Когда до нас доходит краска, покрывавшая деревянные романские статуи, она, как правило, тронута патиной и непременно – разложением; проистекающая отсюда трансформация поражает саму её суть. Наш вкус, да и наша эстетика, так же чувствительны к утончённому разложению красок, положенных ради сияния и блеска, как вкус прошлого века был чувствителен к музейному лаку. Не очень повреждённую романскую статую Богоматери (в Италии есть несколько подобных) и источенную червями Богоматерь из Оверни мы относим к одному и тому же искусству не потому, что усматриваем в овернской Богоматери пережиток другой, но потому, что уцелевшая статуя в меньшей степени имеет отношение к качеству, которое мы распознаём в повреждённой. Романское искусство для нас – это искусство камня, барельефа и статуи-колонны. Современные музеи принимают отдельные разбитые деревянные изображения, имеющие сходство с барельефами; а так как неповреждённые группы фигур снятия с креста нередко подменяют романскую мощь характерными чертами рождественских яслей или бретонских распятий, мы спешим воссоздавать цоколь большого романского Христа в Лувре не более, чем руки Венеры Милосской: между романскими стилями мы избираем тот, что нам ближе.

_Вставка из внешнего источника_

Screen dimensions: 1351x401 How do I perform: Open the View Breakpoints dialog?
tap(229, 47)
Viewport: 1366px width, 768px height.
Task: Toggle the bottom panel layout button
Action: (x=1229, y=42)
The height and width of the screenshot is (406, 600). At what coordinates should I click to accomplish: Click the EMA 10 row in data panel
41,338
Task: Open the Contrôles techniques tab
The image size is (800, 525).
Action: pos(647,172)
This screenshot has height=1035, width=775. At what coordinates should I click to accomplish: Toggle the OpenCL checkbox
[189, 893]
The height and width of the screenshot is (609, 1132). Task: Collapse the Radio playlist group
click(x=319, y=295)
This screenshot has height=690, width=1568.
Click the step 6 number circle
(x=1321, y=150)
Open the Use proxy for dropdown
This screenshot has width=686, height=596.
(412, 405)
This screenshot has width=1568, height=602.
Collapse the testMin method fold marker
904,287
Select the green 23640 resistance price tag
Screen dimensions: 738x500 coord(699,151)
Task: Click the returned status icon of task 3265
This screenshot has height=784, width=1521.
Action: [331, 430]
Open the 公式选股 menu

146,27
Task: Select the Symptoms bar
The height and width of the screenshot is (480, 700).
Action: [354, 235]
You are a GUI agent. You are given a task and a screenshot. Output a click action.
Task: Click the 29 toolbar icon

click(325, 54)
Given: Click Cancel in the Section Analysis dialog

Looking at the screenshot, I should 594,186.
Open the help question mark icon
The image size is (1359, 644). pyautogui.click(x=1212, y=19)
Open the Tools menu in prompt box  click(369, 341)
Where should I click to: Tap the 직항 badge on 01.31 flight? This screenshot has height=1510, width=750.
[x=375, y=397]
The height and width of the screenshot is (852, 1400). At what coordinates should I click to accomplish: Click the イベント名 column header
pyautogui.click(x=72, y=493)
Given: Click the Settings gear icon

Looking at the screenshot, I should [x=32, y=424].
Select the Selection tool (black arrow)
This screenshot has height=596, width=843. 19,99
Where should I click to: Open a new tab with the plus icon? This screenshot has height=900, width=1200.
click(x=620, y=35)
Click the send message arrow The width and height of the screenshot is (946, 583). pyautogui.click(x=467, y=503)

Отношение к произведению искусства редко совершенно не зависит от места, которое оно занимает в истории. Наше историческое сознание – момент истории и акциденция веков – трансформировало наше художественное наследие не меньше, чем его трансформировало бы забвение; средневековое искусство осмысляется по-разному в зависимости от того, усматривают ли в нём творчество «тьмы Средневековья» или могучее человеческое созидание. Мы видели, как история цвета будет воздействовать на историю искусств, которая есть история рисунка, акцентируемая Флоренцией, и особенно Римом папы Юлия II[64]. История живописцев XVII и XVIII веков находилась под влиянием Венеции: Веласкес боготворил Тициана и пренебрегал Рафаэлем. (Хотя гравюра, чёрно-белая фотография, Франция больше, нежели Венеция, оказали услугу Риму). Мы начинаем угадывать в берлинском Госсарте[65] сходство с Эль Греко, в неаполитанском Скьявоне[66] – предтечу фовистов. Любое великое произведение озарено лучами маяков, которые высвечивают историю искусства и просто историю, и оно уходит в тень, когда они его покидают: с давних пор Пьеро делла Франческа не рассматривался в числе крупнейших живописцев мира, но когда он был признан таковым, место Рафаэля изменилось.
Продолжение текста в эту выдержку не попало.